Final answer:
Hydrides from NADH and FADH2 are not directly transferred to oxygen because the electron transport chain uses these electrons in a multi-step process to create an electrochemical gradient for ATP synthesis, with oxygen acting as the final electron acceptor. In the absence of oxygen, alternative pathways oxidize NADH, but less ATP is produced.
Step-by-step explanation:
Hydrides from NADH and FADH2 are not directly transferred to oxygen in cellular respiration because the electrons they carry are used in a multi-step process known as the electron transport chain (ETC). Instead of a direct transfer, electrons from NADH and FADH2 are passed down a series of protein complexes within the ETC. As these electrons travel through the chain, they lose energy, which is harnessed to pump hydrogen ions across the mitochondrial membrane, creating an electrochemical gradient that drives the synthesis of ATP. The final electron acceptor in the chain is oxygen; it combines with electrons and hydrogen ions to form water.

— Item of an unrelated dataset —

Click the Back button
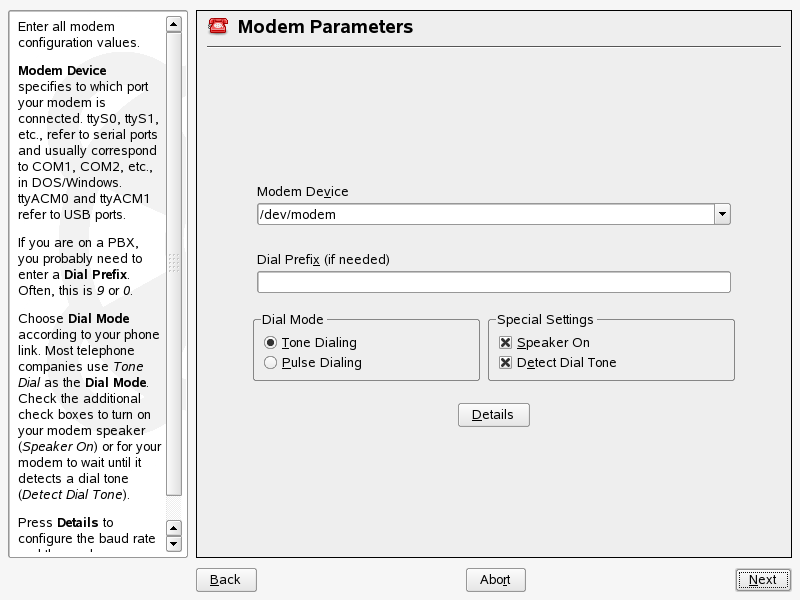The width and height of the screenshot is (800, 600). coord(226,579)
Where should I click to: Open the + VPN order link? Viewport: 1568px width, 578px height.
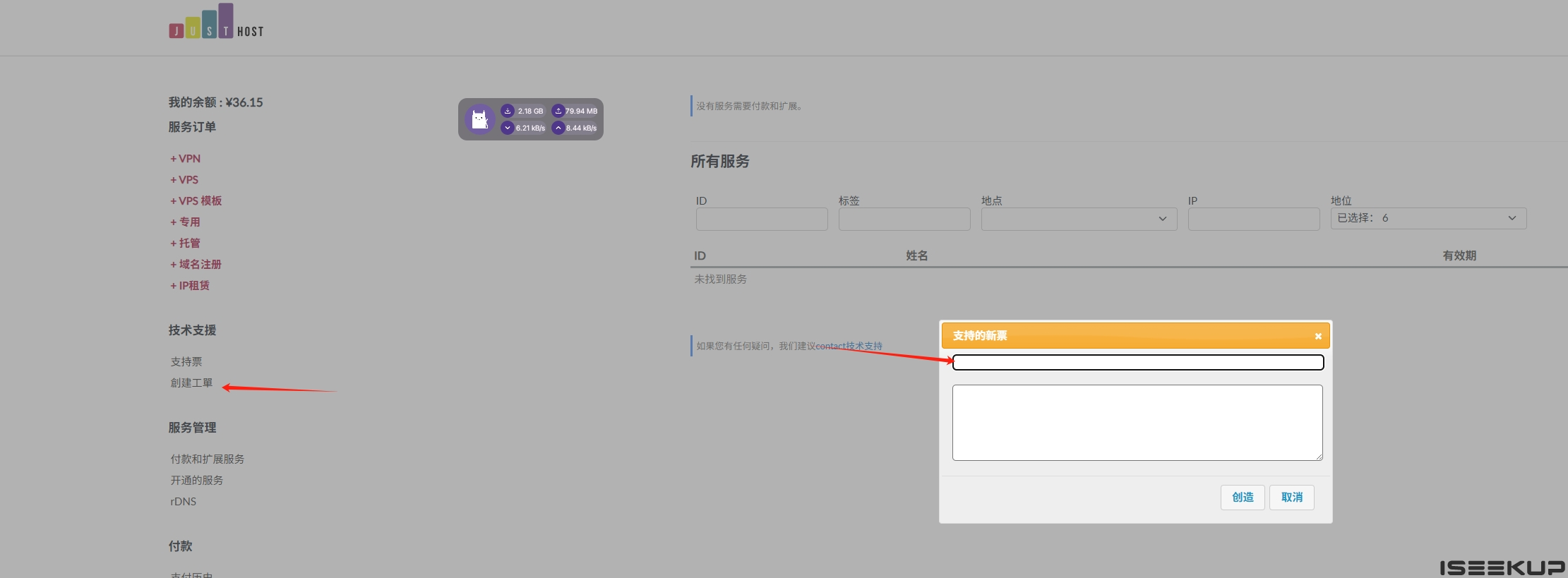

This indirect transfer is essential for the generation of ATP and the avoidance of electron backup that would halt cellular respiration.
In situations where there is no oxygen, such as in anaerobic glycolysis, NADH is oxidized by other means, such as by lactate dehydrogenase, resulting in the production of less ATP. Additionally, anaerobic respirers have distinct complexes for electron transfer to their final electron acceptors that generate smaller electrochemical gradients and thus less ATP.